From both qualitative and quantitative research, we found that ID rejections were a major problem area within the service with many people getting rejected from having an authenticated account due to poor photo quality.

Working with the development team, content designers, and interaction designers on my team, we iterated on a design pattern in which users are shown an example of a clear photo and asked if the picture they took was clear. This reduced burden on manual ID checking staff and increased the number of users that were uploading a clear photo.

The R&D team also worked with developers to work in an SDK function that detects blur and IDs that are taken out of frame. Which notifies them during the journey so they can make changes.

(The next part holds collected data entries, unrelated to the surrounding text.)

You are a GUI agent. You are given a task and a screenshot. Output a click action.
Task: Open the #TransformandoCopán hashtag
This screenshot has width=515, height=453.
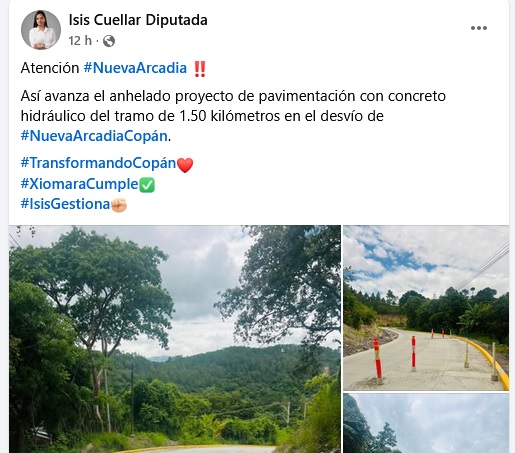98,163
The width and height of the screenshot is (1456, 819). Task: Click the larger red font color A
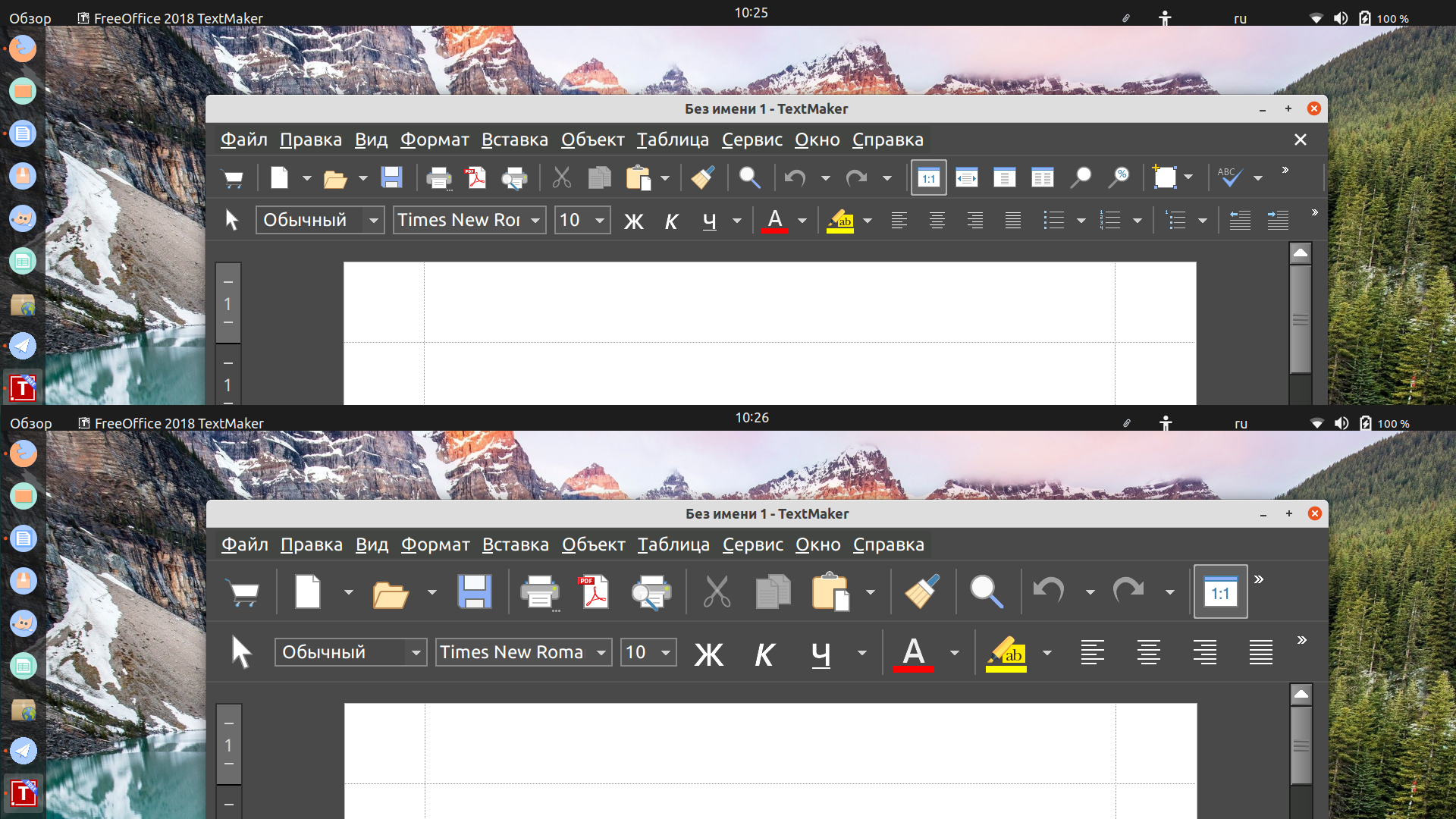click(x=914, y=653)
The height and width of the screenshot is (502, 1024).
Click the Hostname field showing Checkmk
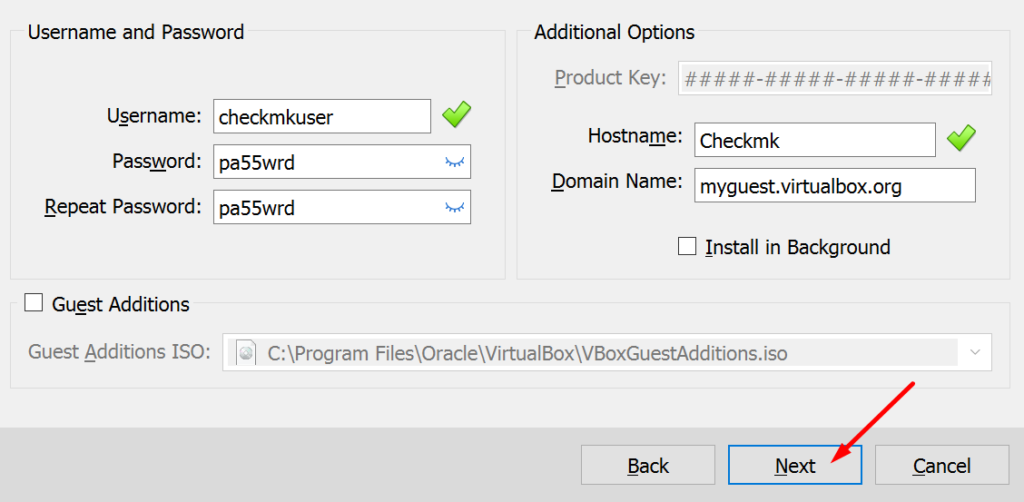click(x=815, y=140)
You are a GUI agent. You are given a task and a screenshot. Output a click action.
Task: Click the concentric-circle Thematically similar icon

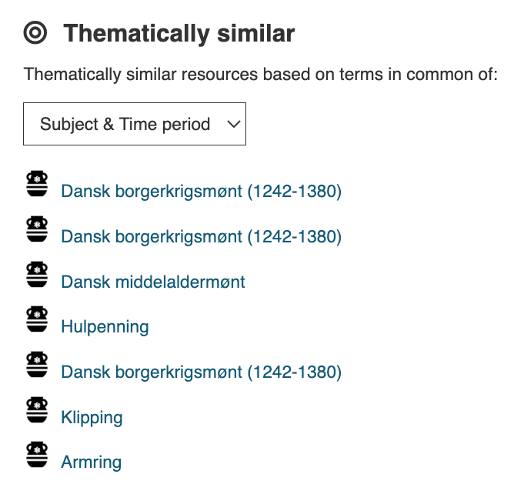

Using a mixed-methods approach, we would analyse incoming data in Splunk, VWO, Hotjar, and Adobe Analytics and test any new design iterations in the field with users.

Weekly analytics ‘dashboard’

Weekly analytics ‘dashboard’

As a team, we would use remote collaboration platforms such as Miro to run design workshops and iterate on concepts we were researching. This gave us alignment and visibility of ongoing design interactions and concepts as we worked remotely during the COVID-19 pandemic.

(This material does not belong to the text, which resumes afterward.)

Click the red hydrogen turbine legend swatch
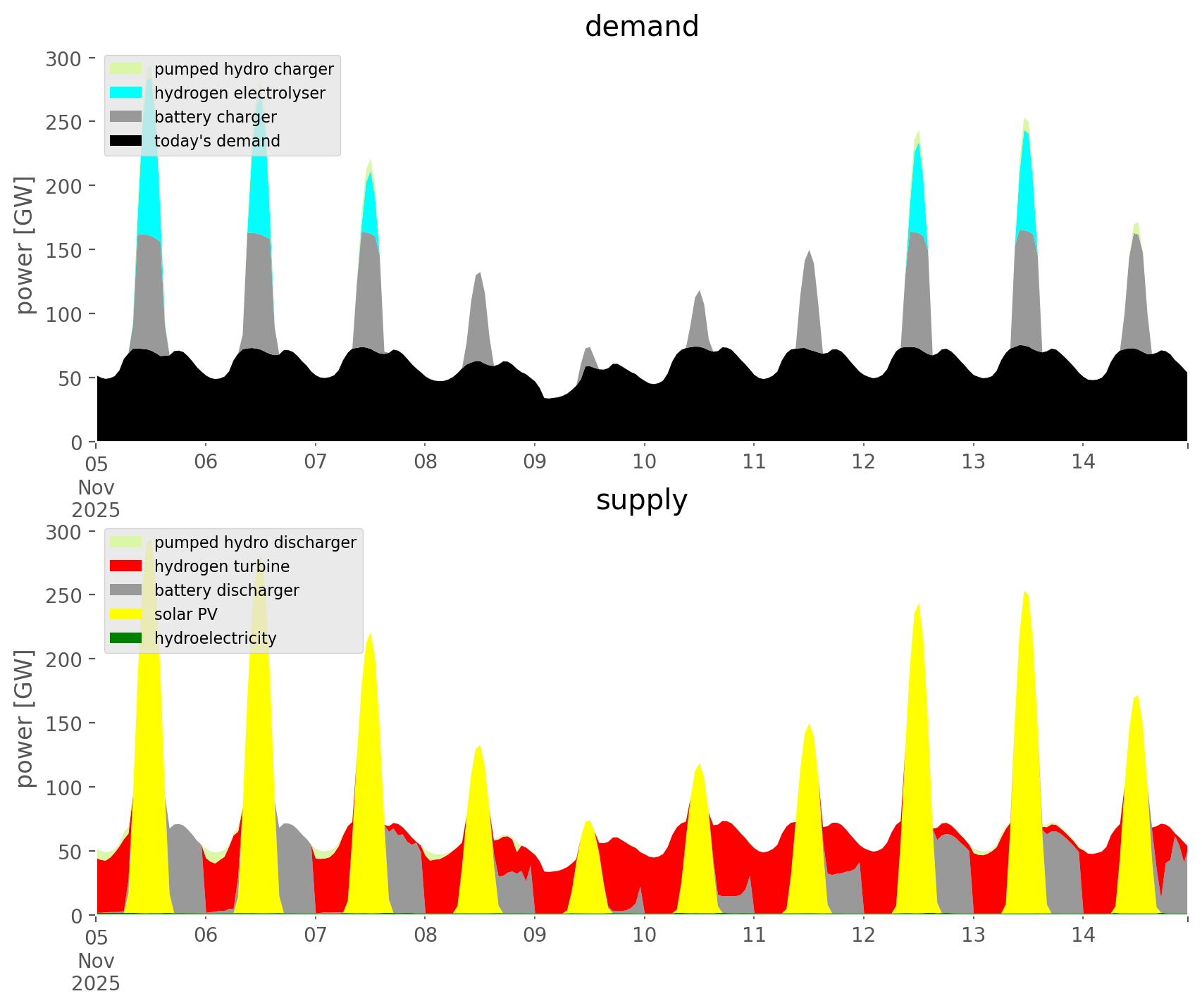[127, 566]
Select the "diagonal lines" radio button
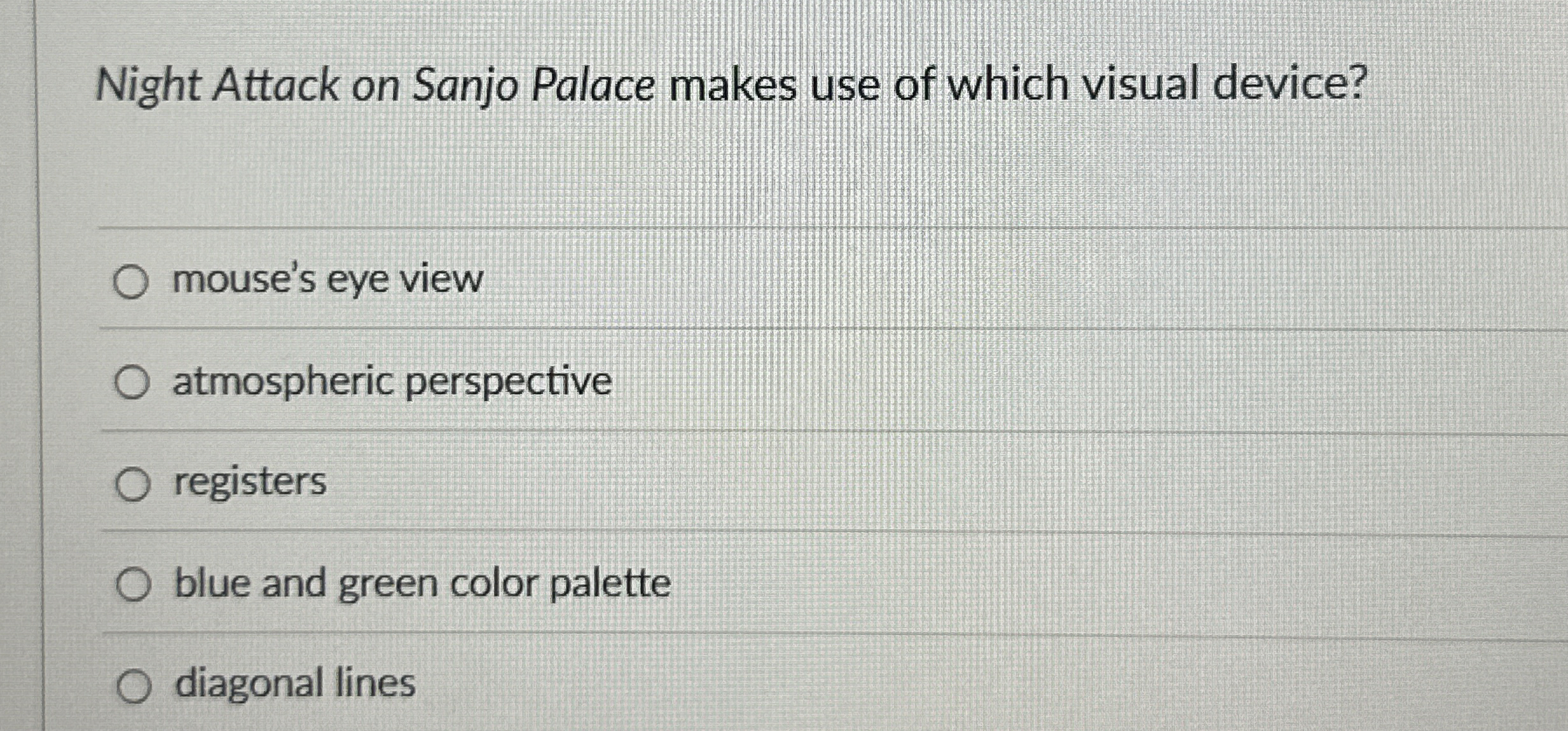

remote collaborative design workshop in Miro iterating on ID verification design concepts

remote collaborative design workshop in Miro iterating on ID verification design concepts

Reflection

I am currently still working on NHS login. Scaling the research and design team from 5 people to over 20 has been a rewarding experience. Working on strategic frameworks for research ops within NHS login has been challenging but rewarding. Taking this service from its inception to scaling it to half of the public in England (28 million active users as of October 2021) has been hard work.

I’m proud of the impact I’ve been able to make on this product and consider myself lucky to work with such a talented and caring team.